Rysher Entertainment has retained investment banking firm Allen & Co. to explore “strategic alternatives” for the 6-year-old film and TV company, including a possible sale or merger.
Sources say execs at Rysher’s parent company, Atlanta-based cable TV and newspaper giant Cox Enterprises, are considering a range of options for the indie film and TV production outfit. Sources stressed that no transaction is imminent.
Cox officials declined to comment Monday, but Rysher president and CEO Tim Helfet confirmed in a statement that an internal review is under way: “We have engaged Allen & Co. to review our operations and to assist us in considering different strategic alternatives.”
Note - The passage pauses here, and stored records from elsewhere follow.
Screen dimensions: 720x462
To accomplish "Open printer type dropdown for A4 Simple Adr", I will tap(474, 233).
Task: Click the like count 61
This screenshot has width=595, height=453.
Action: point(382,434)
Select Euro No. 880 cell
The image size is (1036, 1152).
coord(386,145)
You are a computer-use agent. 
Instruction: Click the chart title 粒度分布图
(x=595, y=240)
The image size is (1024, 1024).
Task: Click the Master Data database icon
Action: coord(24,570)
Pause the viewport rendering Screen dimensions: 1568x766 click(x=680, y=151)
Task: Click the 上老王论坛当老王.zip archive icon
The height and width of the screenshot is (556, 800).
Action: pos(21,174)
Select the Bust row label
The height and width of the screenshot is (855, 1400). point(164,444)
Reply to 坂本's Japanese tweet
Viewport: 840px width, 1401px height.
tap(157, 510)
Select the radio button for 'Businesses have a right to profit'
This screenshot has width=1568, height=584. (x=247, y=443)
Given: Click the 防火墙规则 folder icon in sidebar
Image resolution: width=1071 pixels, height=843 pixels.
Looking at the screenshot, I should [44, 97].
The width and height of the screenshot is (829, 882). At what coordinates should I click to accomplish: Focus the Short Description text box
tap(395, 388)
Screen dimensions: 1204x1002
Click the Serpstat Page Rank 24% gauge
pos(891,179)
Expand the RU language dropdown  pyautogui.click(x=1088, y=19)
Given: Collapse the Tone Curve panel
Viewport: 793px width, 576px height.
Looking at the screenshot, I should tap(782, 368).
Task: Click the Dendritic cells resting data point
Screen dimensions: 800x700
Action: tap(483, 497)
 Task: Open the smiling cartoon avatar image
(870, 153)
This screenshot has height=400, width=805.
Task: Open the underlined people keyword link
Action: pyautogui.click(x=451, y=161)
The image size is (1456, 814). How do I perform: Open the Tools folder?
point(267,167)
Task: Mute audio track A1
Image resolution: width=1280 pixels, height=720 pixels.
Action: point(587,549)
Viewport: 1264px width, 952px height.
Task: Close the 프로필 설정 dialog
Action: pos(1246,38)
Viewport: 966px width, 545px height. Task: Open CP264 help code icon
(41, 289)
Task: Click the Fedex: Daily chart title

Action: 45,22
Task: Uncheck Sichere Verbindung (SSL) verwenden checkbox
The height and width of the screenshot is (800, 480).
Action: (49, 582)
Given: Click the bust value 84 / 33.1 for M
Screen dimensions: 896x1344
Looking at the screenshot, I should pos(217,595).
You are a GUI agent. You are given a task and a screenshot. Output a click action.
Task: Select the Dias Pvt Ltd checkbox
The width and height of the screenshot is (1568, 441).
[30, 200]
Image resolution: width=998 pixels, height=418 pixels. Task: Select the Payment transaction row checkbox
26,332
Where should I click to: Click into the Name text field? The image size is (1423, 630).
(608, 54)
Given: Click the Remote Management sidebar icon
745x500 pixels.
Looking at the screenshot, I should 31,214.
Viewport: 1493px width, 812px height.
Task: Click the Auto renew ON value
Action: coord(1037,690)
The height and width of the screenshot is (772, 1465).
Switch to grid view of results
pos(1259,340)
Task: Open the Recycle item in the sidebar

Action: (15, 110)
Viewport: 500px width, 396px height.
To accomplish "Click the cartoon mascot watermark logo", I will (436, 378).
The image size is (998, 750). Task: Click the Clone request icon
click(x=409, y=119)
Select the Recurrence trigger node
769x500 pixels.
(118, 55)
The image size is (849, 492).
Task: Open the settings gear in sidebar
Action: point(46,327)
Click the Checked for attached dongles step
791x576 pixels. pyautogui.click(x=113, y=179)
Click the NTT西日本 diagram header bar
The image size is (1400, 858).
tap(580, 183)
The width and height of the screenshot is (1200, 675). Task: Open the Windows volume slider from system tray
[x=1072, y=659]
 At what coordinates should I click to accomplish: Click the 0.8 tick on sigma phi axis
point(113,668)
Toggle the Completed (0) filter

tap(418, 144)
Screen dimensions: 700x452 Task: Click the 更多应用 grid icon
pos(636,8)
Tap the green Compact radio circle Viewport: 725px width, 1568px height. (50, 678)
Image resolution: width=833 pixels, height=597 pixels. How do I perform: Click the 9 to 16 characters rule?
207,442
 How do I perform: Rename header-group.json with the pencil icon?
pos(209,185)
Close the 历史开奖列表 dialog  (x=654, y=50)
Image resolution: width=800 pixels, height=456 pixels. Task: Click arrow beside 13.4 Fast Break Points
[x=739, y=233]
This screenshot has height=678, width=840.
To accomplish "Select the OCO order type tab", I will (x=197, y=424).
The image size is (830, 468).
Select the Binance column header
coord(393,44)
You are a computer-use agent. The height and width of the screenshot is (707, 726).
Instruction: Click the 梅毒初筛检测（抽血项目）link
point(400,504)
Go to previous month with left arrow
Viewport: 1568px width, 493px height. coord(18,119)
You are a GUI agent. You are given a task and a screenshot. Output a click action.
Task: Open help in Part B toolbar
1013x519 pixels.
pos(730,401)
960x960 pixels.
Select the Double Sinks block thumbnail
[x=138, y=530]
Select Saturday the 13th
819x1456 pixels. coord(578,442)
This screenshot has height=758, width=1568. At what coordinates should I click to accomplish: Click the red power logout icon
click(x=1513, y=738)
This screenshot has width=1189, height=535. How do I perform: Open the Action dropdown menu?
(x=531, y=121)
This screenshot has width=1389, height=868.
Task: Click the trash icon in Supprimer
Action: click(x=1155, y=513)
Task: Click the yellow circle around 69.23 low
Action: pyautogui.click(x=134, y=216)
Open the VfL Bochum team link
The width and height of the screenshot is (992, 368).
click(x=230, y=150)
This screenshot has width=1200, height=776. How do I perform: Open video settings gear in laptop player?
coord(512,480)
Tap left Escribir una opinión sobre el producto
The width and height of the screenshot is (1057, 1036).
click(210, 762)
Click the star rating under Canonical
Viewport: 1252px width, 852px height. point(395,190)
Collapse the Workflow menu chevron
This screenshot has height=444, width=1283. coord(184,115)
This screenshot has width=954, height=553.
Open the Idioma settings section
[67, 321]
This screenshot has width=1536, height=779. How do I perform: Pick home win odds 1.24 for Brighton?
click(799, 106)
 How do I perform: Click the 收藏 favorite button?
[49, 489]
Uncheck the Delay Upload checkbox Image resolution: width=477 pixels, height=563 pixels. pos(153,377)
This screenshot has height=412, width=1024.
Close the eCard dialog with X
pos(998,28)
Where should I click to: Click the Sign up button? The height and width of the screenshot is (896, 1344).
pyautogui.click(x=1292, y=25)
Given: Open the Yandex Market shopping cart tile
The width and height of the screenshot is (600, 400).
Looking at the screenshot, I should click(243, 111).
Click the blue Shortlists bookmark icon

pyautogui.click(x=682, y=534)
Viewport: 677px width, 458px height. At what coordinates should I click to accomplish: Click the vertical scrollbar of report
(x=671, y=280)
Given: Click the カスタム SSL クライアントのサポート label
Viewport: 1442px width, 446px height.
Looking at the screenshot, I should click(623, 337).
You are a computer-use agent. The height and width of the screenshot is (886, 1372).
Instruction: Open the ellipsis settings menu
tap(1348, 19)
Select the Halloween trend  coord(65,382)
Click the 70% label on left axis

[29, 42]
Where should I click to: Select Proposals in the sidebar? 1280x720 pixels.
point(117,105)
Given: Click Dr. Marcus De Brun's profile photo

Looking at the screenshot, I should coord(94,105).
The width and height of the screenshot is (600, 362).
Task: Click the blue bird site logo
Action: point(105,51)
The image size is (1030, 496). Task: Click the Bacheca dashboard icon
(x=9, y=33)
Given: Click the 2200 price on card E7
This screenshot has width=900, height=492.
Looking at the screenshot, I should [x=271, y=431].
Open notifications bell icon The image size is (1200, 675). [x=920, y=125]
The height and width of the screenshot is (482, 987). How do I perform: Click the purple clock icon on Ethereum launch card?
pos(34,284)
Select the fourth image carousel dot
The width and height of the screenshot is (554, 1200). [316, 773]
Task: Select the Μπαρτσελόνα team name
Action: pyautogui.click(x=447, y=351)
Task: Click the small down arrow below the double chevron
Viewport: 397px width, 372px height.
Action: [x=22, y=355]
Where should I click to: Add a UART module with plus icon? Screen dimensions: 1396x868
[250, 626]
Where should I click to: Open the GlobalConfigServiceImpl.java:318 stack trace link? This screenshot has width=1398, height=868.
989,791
Sources said Rysher’s biggest problem is its lack of international distribution clout, leading to speculation that the company will seek a merger or alliance with a deep-pocketed foreign media outfit. Rysher officially exited the film business in July to focus on TV after racking up heavy losses on a string of B.O. duds.
By returning to its TV roots, Rysher now lacks the volume and diversity of product to secure top dollar overseas for its TV productions, as well as the wherewithal to follow through on long-term foreign deals involving its film titles.
Rysher’s active TV slate includes the CBS dramas “Nash Bridges” and “Dellaventura,” and the new HBO prison drama “Oz.” Rysher also has several network commitments through its development pact with “Oz” producers Barry Levinson and Tom Fontana. In syndication, Rysher this fall launched the Jerry Bruckheimer action skein “Soldier of Fortune.”
Rysher was founded in 1991 by Keith Samples, a former Warner Bros. syndication sales exec who hit big with Rysher early on by selling off-network rights to the NBC teen comedy “Saved by the Bell.” Cox purchased Rysher in 1993 for just under $15 million, a pricetag that included the assumption of $9 million in debt. Samples left the company in May to concentrate on his movie career.